In her best film yet as a lead, Melissa McCarthy is Agent Susan Cooper, a computer whiz who gives super support to the best of undercover agents, Bradley Fine (Jude Law), from behind her desk. Susan not only gives the super spy support, she romantically pines for him as well. Bradley loves Susan, too, but in a strictly professional and platonic way. Poor Susan.

However, as fate would have it, Bradley fails in his next mission and it is up to Susan to save the day. On the surface, Susan is not the obvious choice for the mission, but that is what makes her the best choice. Nobody in the criminal world will recognize her.

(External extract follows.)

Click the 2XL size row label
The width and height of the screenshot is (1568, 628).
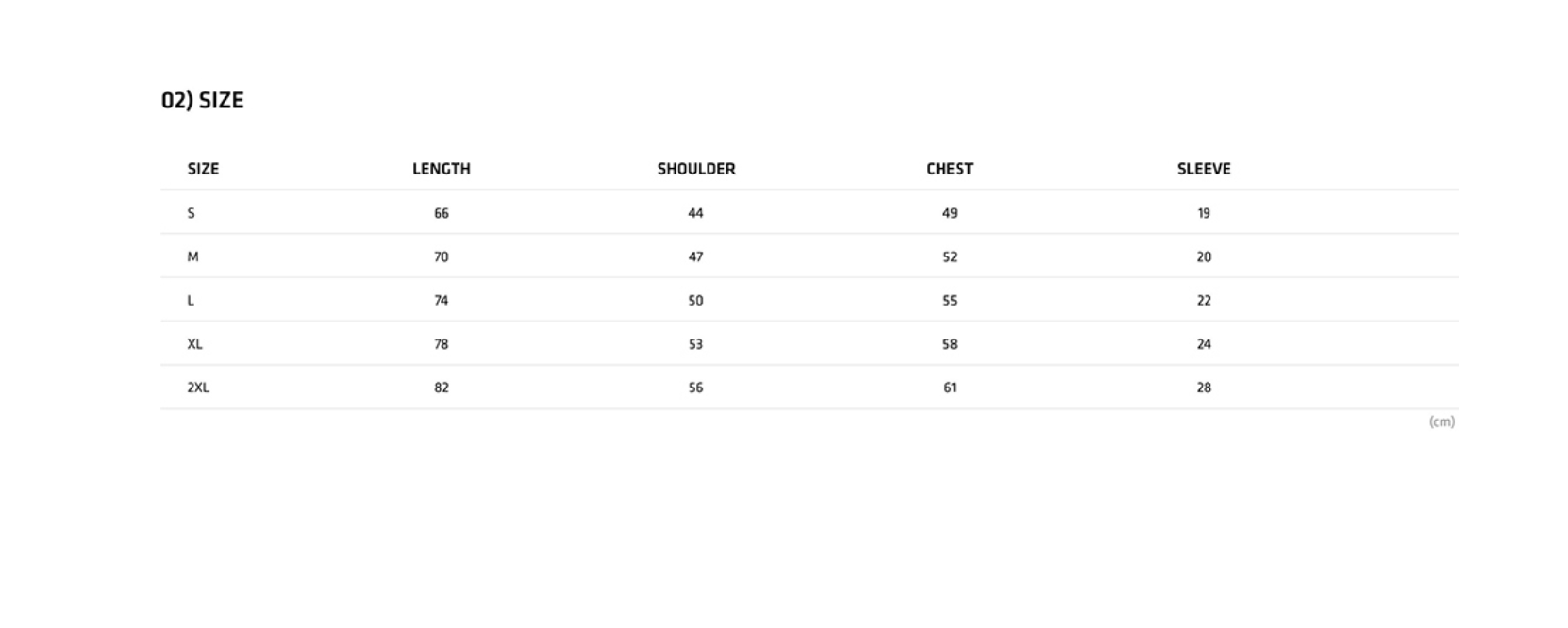coord(198,388)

Starting off her European sojourn, Susan is sent to France, in an attempt to track down the mastermind criminal, Rayna Boyanov (Rose Byrne), a vicious killer with a nuclear bomb who is not beyond putting down people permanently or with a direct insult to her or his face -- mostly Susan's face (and fashion sense).

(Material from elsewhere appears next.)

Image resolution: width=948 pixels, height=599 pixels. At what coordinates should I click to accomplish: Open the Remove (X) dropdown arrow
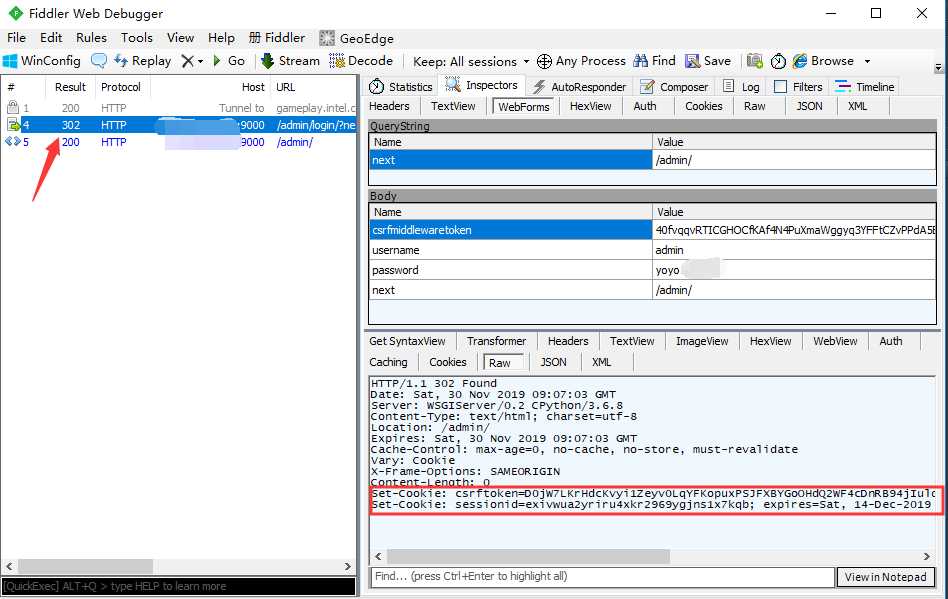[x=200, y=61]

Meanwhile, a macho CIA agent gone rogue, Rick Ford (Jason Stratham) threatens the mission. Thus, not only does Susan have to remain incognito, and monitor Rayna's movements, she constantly has to use her smarts and more to save Rick and the mission from becoming a full-blown catastrophe.

(As per U.S. narrative course, Spy takes a flippant attitude toward American surveillance and activities on foreign soil.)

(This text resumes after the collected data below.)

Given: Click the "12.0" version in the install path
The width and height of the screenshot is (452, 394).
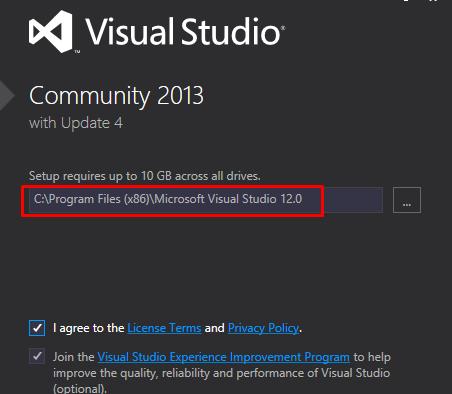Looking at the screenshot, I should (x=291, y=199).
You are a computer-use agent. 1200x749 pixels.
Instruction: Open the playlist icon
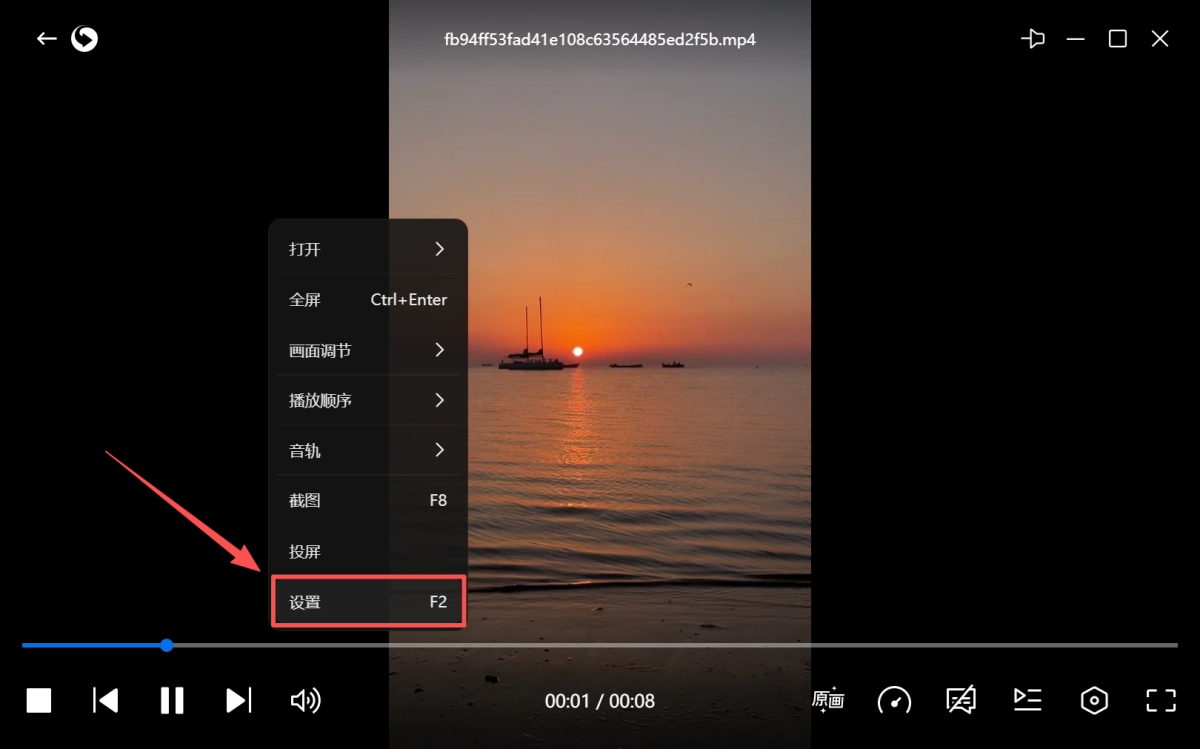[x=1027, y=700]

Written and directed by Paul Feig -- who previously collaborated with McCarthy on Bridesmaids and The Heat -- Spy is loaded with various sorts of humor, from the absurd, to the grotesque to some underhanded satire on spy films. The jokes come frequently and often simultaneously, overlapping one another verbally and visually. Unlike most movies, Spy is not below a second viewing (preferably in one's home where "supplies" are handy).

More importantly, Spy possesses a feminist narrative and response throughout the nearly two-hour running time. Susan or Rayna are essentially the leaders for their respective sides. They must intellectually, often physically, compensate for the incompetence of their male counterparts and they need no man to rescue them in the end. Relief. The chauvinism and sexism exhibited by the men in the film is dealt with by way of humor, reprimand or violence.

Speaking of violence, Spy is quite a violent film. Yet the violence, for the most part, is treated more as slapstick or cartoonish than particularly patriarchally insensitive. Several men with machine guns are unable to hit a single target. Susan's first kill is at once squeamish, hilarious and hyperbolic. And the kitchen fight scene with knives and boiling water between Susan and Lia (Nargis Fakhri) is absurdly comical.

With Miranda Hart as Susan's spy supporter, Nancy; Bobby Cannavale as the janus-faced arms dealer, Sergio de Luca; and Alison Janney as the CIA Boss, Elaine Croker, it seems we have the making of something fresh in Hollywood.  It took many years, but it looks like Tinseltown has finally made a female spy character worthy of a sequel or two. Of course, some might prefer to label it a franchise.